I had become a very strong and confident individual a couple of years back. Enough so to shake David's confidence. He was taken back and needed time to adjust to the new me. He did and I did. Hell, I played roller derby! Only a strong individual attempts that! However, him dying shattered that confident person I had become, which pisses me off! So now it is time to rebuild! So here I am again, "Who am I?" Well, I am a mother, survivor, student, writer, role model...the list will continue build.
I recently heard a song by Jewel that has kept me moving in the direction of self improvement and self examination. It has also caused me to think of so many others who struggle and can't bring themselves out of their despair. The song is as follows,

"Hands"

If I could tell the world just one thing
It would be that we're all OK
And not to worry 'cause worry is wasteful
And useless in times like these
I won't be made useless
I won't be idle with despair
I will gather myself around my faith
For light does the darkness most fear
My hands are small, I know
But they're not yours, they are my own
But they're not yours, they are my own
And I am never broken
Poverty stole your golden shoes
It didn't steal your laughter
And heartache came to visit me
But I knew it wasn't ever after
We'll fight, not out of spite
For someone must stand up for what's right
'Cause where there's a man who has no voice
There ours shall go singing
My hands are small I know
But they're not yours, they are my own
But they're not yours, they are my own
I am never broken
In the end only kindness matters
In the end only kindness matters
I will get down on my knees, and I will pray
I will get down on my knees, and I will pray
I will get down on my knees, and I will pray
My hands are small I know
But they're not yours, they are my own
But they're not yours, they are my own
And I am never broken
My hands are small I know
But they're not yours, they are my own
But they're not yours, they are my own
And I am never broken
We are never broken
We are God's eyes
God's hands
God's mind
We are God's eyes
God's hands
God's heart
We are God's eyes
God's hands
God's eyes
We are God's hands
We are God's hands


I have used the word 'broken' to describe myself since Dave died.
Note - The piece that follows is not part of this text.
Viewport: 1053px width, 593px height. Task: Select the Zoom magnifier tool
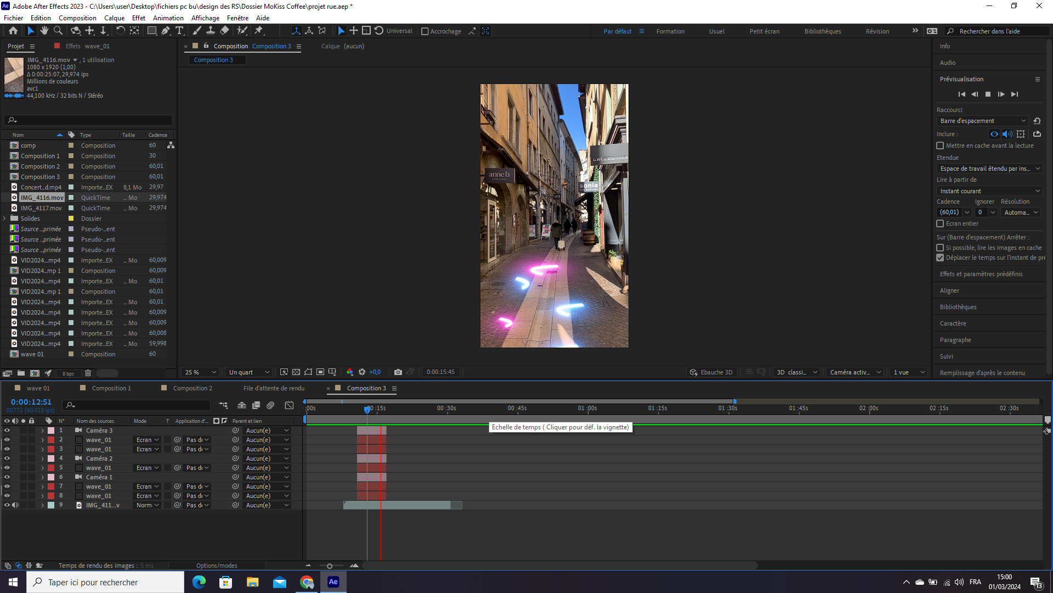coord(58,31)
Now it is time to put the shattered pieces together. I like to say "It is time to put my big girl panties on and get on with it"! I don't want to be broken! It is a horrible description! It puts an image in my head of something that is unrepairable, so I must change the image to.. damaged, but in repair, perhaps a puzzle.It is sometimes difficult to find the missing pieces, but they are there in front of you, you just have to find where each piece goes. "My hands are small I know, but they'r not yours, they are my own" This says to me that I can do whatever I want with me and I can make change no matter how damaged I am. It is up to me. I may be a small individual and I may have been shattered, but damn, if I let myself continue to break anymore! I will not be broken! God has given me tremendous strength over the years to deal with, and learn from circumstance and hurt that has prepared me for this time. I will gather my faith around me and with the help of God again I will learn.